Depending on the needs of the end user, the premium for using DBAAS might be higher than deploying databases traditionally in IAAS clouds or on in-house machines. Therefore, a cost-benefit analysis must be made prior to choosing one option or another.

Types of Databases

Currently there are two dominant database paradigms: relational (SQL) and the so-called NoSQL databases. Relational databases are based on the relational calculus theory and make use of the structured query language (SQL). Different relational databases implement different dialects of the SQL, but the language itself is standardized, and SQL databases make use of similar terminology. Relational databases provide ACID (atomicity, consistency, isolation, and durability) guarantees:
Atomicity

requires that each transaction happen all at once or not at all – if one part of the transaction fails, then the whole transaction fails – to the outside world, committed transactions appear indivisible;

Consistency

ensures that transactions change the database only between valid states, making sure that all defined rules, such as cascades, constraints, and triggers, are always valid;

Isolation

ensures that one transaction cannot interfere with another and that the concurrent execution of transactions results in the same state that would be obtained if they were executed sequentially;

Durability

ensures that once a transaction has been committed, it will remain committed, even in the event of crashes.
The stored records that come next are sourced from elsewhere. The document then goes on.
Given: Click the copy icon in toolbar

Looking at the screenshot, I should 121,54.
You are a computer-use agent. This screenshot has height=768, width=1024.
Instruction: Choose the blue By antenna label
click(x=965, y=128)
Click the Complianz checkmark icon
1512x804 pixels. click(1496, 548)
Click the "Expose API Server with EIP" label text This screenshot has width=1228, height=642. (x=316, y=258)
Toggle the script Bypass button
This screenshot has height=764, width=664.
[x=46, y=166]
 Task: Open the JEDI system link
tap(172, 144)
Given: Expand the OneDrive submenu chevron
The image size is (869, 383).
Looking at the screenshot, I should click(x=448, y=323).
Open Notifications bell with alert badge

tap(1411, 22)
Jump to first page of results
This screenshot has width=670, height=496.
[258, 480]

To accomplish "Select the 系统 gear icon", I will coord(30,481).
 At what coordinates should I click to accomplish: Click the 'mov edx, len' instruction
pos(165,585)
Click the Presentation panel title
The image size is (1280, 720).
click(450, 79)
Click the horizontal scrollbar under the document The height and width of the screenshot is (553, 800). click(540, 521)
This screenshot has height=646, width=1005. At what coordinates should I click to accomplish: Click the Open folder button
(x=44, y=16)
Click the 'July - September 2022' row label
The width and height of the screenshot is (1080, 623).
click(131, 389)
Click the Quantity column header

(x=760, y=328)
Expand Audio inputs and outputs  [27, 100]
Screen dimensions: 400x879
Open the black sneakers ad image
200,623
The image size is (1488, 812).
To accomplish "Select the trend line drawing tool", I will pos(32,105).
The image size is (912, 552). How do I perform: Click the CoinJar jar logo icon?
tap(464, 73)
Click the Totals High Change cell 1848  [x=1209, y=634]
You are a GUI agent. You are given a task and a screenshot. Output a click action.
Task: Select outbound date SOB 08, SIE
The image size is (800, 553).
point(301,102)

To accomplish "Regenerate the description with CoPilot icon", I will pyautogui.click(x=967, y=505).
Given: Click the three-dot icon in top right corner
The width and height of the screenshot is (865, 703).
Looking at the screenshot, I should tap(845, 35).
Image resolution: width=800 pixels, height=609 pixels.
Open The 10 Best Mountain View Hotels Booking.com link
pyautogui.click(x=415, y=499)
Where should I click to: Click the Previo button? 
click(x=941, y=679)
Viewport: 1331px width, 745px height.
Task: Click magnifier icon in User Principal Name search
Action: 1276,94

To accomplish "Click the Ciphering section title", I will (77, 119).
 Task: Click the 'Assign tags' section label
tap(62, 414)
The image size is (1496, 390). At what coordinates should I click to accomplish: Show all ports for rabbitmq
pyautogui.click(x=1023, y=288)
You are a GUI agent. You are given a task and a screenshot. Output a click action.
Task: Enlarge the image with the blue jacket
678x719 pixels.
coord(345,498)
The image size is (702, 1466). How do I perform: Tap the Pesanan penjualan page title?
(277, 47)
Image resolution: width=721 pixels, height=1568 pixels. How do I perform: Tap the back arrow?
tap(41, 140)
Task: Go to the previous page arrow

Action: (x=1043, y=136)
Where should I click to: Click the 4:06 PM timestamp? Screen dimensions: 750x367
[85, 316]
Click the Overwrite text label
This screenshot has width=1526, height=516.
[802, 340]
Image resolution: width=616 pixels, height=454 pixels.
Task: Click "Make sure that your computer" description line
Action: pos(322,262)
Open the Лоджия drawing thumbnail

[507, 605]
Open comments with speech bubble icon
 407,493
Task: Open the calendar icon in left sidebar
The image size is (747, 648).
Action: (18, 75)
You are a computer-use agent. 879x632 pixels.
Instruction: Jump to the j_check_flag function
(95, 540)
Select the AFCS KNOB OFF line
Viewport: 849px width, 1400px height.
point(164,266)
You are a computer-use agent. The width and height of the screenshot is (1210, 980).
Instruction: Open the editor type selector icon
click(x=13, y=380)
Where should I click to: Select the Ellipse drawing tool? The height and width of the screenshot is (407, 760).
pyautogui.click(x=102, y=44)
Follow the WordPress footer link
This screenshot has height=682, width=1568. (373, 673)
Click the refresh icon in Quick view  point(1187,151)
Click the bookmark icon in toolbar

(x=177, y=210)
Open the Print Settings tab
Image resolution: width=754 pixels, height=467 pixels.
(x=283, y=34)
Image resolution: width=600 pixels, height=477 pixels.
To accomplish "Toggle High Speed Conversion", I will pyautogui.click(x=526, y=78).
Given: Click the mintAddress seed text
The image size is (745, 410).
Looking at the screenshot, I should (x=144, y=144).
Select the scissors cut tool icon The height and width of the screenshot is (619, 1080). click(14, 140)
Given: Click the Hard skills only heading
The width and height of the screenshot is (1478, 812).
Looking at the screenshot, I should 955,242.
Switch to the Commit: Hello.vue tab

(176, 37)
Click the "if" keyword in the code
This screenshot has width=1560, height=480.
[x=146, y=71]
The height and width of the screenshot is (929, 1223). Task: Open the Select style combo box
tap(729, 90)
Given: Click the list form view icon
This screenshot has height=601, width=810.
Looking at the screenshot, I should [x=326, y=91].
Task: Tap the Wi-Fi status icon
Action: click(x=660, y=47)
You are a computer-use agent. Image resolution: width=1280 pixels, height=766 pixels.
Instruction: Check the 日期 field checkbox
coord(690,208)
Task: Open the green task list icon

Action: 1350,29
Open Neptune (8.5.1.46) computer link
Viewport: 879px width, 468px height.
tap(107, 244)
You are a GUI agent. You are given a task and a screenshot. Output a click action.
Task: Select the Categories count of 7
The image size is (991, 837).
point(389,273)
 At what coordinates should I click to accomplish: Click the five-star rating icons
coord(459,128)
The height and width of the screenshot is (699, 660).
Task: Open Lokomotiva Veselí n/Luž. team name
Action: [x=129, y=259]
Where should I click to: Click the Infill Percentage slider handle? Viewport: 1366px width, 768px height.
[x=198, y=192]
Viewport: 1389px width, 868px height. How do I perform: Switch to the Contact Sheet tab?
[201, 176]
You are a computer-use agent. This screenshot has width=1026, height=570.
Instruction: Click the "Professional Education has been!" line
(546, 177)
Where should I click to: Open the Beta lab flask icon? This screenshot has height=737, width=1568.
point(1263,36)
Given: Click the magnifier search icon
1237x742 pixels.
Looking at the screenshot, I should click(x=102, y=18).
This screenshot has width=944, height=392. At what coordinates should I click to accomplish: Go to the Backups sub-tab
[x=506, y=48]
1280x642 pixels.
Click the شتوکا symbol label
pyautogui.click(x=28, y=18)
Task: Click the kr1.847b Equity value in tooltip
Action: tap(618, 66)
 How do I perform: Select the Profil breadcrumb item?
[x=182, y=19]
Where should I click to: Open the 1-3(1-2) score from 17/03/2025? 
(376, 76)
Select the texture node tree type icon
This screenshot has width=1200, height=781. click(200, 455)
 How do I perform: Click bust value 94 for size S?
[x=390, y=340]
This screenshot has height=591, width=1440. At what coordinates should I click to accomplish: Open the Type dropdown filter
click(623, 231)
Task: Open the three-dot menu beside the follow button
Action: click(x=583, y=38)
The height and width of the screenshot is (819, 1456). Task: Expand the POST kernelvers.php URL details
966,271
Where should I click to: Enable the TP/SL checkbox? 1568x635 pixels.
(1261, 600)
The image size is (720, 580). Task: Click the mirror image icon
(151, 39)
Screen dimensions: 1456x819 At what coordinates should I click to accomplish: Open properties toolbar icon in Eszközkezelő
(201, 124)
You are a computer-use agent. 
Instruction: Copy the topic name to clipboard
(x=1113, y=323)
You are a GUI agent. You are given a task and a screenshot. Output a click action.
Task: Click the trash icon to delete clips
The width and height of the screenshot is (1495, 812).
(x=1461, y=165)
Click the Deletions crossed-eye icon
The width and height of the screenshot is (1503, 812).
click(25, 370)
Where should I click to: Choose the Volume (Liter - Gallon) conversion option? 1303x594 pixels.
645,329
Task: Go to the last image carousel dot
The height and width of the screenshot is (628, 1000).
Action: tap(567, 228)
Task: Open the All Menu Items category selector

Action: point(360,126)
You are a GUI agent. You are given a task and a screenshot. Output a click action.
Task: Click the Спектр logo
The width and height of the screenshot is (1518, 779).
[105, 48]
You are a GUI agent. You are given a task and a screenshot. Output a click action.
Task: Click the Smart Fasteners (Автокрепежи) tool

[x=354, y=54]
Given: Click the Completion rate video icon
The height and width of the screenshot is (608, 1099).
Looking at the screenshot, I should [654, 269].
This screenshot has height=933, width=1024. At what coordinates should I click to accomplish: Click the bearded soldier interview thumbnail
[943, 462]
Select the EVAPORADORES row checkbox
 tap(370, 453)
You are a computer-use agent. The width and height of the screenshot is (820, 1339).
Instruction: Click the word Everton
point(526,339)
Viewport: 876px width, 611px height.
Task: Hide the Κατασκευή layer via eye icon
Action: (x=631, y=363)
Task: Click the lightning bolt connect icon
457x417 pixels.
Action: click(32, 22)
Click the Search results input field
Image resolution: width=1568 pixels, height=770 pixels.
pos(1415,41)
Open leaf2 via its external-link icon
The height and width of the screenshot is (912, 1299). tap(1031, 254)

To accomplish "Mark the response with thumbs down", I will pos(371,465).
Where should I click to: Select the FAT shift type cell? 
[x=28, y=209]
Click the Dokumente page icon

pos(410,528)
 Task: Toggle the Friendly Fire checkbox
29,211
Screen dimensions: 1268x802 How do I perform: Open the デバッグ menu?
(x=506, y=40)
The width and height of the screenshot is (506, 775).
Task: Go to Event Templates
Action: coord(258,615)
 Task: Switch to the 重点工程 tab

The term NoSQL is newer and relates to databases with different data models, such as tuples (where row fields are predefined in a schema), documents (which allow attributes to be nested documents or lists of values as well as scalers and without the definition of a schema), extensible records (hybrids between tuples and documents), and objects (analogous to objects in programming languages, but without methods) (Cattell 2011). Opposed to relational databases, NoSQL databases provide BASE (basically available, soft state, eventually consistent) properties.
Basically available

meaning that the system guarantees availability, in which every request receives a responses, without guarantee of containing the most recent write

Soft state

means that state can change, even without input, due to eventual consistency;

Eventually consistent

indicates the system will become consistent over time, given it does not receive input during that time.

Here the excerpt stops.